Wednesday, April 23, 2008


Almost Home
By Jessica Blank



Gay Teens



Every book these days with even a peripheral gay character seems to get a gay interest subject cataloging. Almost Home is not a book that is really going to tell you much about being a gay teen, but it has something important to say to troubled gay teens and all teens who find themselves in domestic situations that are just too hard to handle. The story is constructed around an ensemble cast of seven teen characters, each who narrate their own story. One of the characters happens to be gay, but this book is primarily about teen runaways and the life led by homeless teenagers on the street. It is an important and disturbing book, breaking new ground in fiction for young adults and presenting an unflinching portrait of what life is like for so many of the 1.5 million teens who run away from home annually, as well as the million or more other teens who have been kicked out or abandoned by their parents.

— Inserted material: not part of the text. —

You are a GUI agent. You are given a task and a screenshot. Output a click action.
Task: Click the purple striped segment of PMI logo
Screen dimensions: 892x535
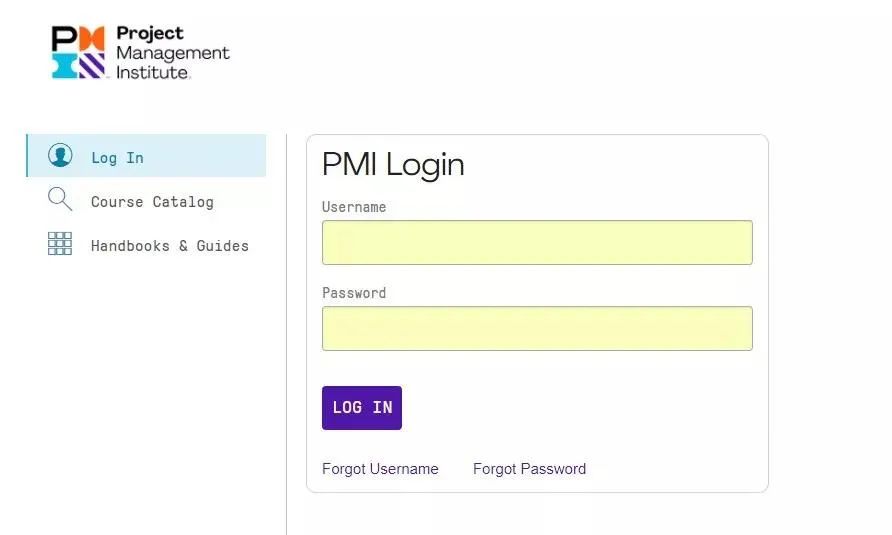tap(92, 66)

The setting of this novel is Hollywood, West Los Angeles, and Venice, locations that all of us living in this town have driven through. And we’ve seen these kids and maybe given them a passing thought, but have not had much of a sense of what their lives are like or how they survive. For many, too young to be employed or hiding out, they survive by panhandling, drug dealing, and prostitution. The city itself is a character in this book, self-absorbed, noisy, sunny, and trashed. While congested it still manages to be profoundly vacant. There is some literary license here. Teens who speak in this book are perhaps too articulate and in diction sound too much alike, but we do get unique and individualized psychological portraits that feel authentic and enable us to understand and be moved by their experiences. So often the victims of physical and sexual abuse, parental neglect, and family addictions, they trade one environment of vulnerability for one that is just as merciless.

Thirty-five to fifty percent of homeless youth identify as gay, lesbian, bisexual or transgender, and most of them have been kicked out of their homes for who they are. The desire to build some kind of home remains, even on the streets, where it takes on a desperate insistence, but as Almost Home makes so tragically clear, the streets are not a place where wrongs will be repaired or any safe haven will be realized. Sometimes all you can do is run, but you’ve got to get away to a place that can make a difference, not a place of continued exploitation and hopelessness. The author appends a list of people, places, and services that can help. But don’t dismiss this book as mere social advocacy. You would be missing some enlightenment and some remarkably good literature.

1 comment:

Teen Runaway said...

This sondfs remniscent of a book which I myself penned a short time ago entitled "Where Do the Children Go? A Runaway's Story" by James A. Kinney, Esq. (ISBN# 1-60474-444-8). As a former runaway myself, some twenty-odd years back, I can honestly agree with the author of this book; the streets are no safe haven for runaways. Domestic situations are usually the leading cause of a runaway situation as was true in my own case. I had a brother, ten years my senior and a body-builder at that, who systematically and regularly abused me. Hence, I had to get out. All I found on the streets was more and more exploitation, drugs, crime and trouble.

I can appreciate the author attaching an appendix of "help organizations" to the book. Key now is to get teens to read it!